厳選されたカーフレザー(生後6ヶ月以内の子牛の皮)が使用されていて、手になじむしなやかさと軽さを兼ね備えています。
表紙のレザーによっていろんなラインナップがある
モンブランのノートは表紙のレザー加工が多彩で、いろんなラインナップがあります。
ノートの表紙に使われるレザーはその種類や加工によって触り心地、耐久性、経年変化などが変わってきます。
今回紹介する#146「ユニセフコレクション」と#146「デニムコレクション」は先にも触れましたが期間限定モデルになります。
メッセージ性の強い#146「ユニセフコレクション」

「ユニセフコレクション」はその名の通り、UNIDEF(国際連合児童基金)とのパートナーシップ(2004年~)に基づいて作られた特別エディションで、2017年に発売されたモデルになります。

表紙にはいろんな言語の文字がレザーに型押しされています。


デザインに使用されている言語は全部で6種類。
日本語の「あ」、アルファベットの最初の文字「Aa」、中国語の「你」、ヒンディー語の「あ」にあたる「अ」、韓国語の「가」、アラビア語の「ا(アリフ)」が大小さまざまに配置されています。

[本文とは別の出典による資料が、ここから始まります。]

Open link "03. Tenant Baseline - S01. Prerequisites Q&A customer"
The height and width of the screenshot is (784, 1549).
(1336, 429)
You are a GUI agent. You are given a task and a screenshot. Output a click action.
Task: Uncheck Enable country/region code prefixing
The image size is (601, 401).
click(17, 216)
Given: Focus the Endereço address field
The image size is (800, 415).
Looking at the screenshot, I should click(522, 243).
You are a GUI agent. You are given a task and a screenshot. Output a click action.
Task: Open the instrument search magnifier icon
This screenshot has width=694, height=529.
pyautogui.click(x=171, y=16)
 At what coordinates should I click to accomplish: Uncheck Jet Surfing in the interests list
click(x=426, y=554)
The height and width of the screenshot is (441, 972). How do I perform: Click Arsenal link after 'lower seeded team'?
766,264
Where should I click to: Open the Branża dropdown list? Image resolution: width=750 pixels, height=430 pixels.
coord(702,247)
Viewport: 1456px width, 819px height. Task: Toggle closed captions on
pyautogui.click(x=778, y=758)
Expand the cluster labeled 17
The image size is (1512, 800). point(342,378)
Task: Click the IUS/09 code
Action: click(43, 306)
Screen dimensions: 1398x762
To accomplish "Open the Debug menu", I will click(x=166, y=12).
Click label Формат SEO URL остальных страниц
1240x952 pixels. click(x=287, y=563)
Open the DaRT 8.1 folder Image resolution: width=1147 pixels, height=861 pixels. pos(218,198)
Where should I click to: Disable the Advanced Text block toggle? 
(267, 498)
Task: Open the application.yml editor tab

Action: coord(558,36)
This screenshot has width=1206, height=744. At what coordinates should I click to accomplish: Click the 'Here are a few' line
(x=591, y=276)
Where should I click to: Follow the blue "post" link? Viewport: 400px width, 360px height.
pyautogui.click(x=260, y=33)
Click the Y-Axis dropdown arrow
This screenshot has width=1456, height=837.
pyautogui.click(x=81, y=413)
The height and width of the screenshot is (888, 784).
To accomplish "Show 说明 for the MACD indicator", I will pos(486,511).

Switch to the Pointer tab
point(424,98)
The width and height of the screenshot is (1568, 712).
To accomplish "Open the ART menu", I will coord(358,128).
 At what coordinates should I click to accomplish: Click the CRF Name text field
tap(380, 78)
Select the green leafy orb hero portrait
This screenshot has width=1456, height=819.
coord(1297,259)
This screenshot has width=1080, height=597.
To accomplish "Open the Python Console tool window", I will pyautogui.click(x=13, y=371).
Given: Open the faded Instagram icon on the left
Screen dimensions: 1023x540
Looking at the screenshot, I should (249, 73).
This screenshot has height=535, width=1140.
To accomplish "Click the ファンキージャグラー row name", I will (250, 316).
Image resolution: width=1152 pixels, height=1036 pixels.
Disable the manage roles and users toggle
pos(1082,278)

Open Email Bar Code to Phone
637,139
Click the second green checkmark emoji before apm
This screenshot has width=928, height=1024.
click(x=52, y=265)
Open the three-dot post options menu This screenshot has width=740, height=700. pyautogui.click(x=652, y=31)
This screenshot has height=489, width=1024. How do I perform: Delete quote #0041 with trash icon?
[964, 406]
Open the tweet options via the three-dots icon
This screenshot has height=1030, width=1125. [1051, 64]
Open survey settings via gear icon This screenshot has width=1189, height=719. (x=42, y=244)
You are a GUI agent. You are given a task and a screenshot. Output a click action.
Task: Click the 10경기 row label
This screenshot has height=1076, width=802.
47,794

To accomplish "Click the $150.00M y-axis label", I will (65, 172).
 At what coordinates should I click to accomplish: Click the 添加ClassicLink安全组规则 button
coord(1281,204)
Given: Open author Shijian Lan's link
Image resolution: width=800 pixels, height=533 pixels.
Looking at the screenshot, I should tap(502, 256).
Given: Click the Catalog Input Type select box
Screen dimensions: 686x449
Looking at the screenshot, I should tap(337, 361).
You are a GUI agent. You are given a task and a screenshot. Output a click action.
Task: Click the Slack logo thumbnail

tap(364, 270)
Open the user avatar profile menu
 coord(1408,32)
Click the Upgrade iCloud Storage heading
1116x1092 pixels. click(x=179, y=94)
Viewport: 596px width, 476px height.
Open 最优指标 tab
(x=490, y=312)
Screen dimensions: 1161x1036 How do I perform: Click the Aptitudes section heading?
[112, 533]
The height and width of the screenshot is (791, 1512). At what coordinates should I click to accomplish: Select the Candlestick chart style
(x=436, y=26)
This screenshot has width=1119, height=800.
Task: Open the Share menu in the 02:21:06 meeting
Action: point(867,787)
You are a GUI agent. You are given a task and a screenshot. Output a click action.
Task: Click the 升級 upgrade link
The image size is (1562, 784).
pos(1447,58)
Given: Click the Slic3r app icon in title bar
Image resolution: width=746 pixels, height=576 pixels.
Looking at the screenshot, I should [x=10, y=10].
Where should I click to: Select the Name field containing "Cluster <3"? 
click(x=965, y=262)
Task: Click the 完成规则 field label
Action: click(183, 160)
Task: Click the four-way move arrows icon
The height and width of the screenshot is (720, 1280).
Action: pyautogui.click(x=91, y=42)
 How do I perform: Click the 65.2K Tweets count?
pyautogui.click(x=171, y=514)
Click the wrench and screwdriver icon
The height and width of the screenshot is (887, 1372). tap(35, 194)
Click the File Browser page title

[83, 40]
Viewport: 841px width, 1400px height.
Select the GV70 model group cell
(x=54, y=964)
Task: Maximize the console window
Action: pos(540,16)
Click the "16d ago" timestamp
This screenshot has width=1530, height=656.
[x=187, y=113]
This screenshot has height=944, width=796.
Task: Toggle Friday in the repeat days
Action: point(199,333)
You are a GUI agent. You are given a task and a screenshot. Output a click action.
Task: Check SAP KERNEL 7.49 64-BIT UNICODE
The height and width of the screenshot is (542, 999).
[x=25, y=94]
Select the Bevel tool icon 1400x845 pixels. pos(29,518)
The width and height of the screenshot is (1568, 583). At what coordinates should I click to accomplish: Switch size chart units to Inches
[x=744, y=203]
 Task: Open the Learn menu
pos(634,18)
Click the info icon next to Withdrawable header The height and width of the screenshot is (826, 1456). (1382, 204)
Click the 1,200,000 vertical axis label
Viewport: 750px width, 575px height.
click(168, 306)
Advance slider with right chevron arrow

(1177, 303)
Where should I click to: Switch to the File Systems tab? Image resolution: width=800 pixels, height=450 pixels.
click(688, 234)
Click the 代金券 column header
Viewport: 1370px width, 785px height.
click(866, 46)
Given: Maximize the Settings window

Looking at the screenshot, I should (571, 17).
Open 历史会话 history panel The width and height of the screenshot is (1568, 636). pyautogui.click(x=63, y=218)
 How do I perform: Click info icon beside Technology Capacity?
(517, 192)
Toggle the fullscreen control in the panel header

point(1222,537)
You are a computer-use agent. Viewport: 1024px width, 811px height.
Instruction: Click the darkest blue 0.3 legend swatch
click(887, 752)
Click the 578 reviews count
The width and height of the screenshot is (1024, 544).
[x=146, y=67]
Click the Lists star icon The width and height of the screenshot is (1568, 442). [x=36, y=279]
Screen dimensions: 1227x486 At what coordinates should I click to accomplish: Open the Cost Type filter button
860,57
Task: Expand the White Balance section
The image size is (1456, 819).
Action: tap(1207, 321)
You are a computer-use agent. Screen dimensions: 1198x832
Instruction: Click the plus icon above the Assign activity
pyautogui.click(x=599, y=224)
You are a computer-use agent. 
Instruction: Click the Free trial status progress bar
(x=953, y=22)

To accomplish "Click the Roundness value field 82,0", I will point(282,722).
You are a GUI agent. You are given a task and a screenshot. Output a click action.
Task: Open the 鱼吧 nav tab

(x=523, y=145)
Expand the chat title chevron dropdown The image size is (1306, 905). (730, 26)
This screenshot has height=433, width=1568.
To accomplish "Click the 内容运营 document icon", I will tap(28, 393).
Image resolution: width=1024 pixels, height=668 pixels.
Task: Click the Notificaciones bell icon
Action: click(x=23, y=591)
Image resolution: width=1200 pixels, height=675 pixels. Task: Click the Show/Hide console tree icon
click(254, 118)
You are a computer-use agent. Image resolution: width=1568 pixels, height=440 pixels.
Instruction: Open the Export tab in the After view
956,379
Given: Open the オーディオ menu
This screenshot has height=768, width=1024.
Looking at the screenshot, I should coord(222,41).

これは世界の「教育」と「識字率向上」への願いが込められているそうです。
表紙はカーフレザーが使用されており、深みのある紺色に着色されています。
当時の価格は税込10260円(海外定価は85ドル)でした。
昨今の物価上昇を受ける前に販売されていたノートなので、現行より安かったんですね。
ただ、当時の定番ラインナップが9000円程度だったので、定番ノートよりプレミアムな位置づけだったのが分かりますね。
デニムのデティールをレザーで表現した「デニムエディション」

表紙にデニムパンツのポケットがついているのが印象的なモデルです。
「ユニセフコレクション」が発売された翌年、2018年に発売されたモデルになります。
モンブランのノートにはファッションやライフスタイルから強く影響を受けたモデルがあり、「デニムエディション」もその一環です。
過去には「ピザ」や「ジャングル」といったモデルもあったようです。

サルトリアルレザーが使用され、デニム特有のインディゴブルーを思わせる染め上げが美しいですね。
表面の加工もデニム生地のような加工がされていて、ザラっとした手触りはほぼデニムです。
さらに糸で縫われたステッチがデザインされていて、まさにデニムパンツをノートにしたかのようです。
ポケットを模したパッチワーク状の型押しはちゃんとポケットになっているのが面白く、モンブランの遊び心が伺える一冊になっています。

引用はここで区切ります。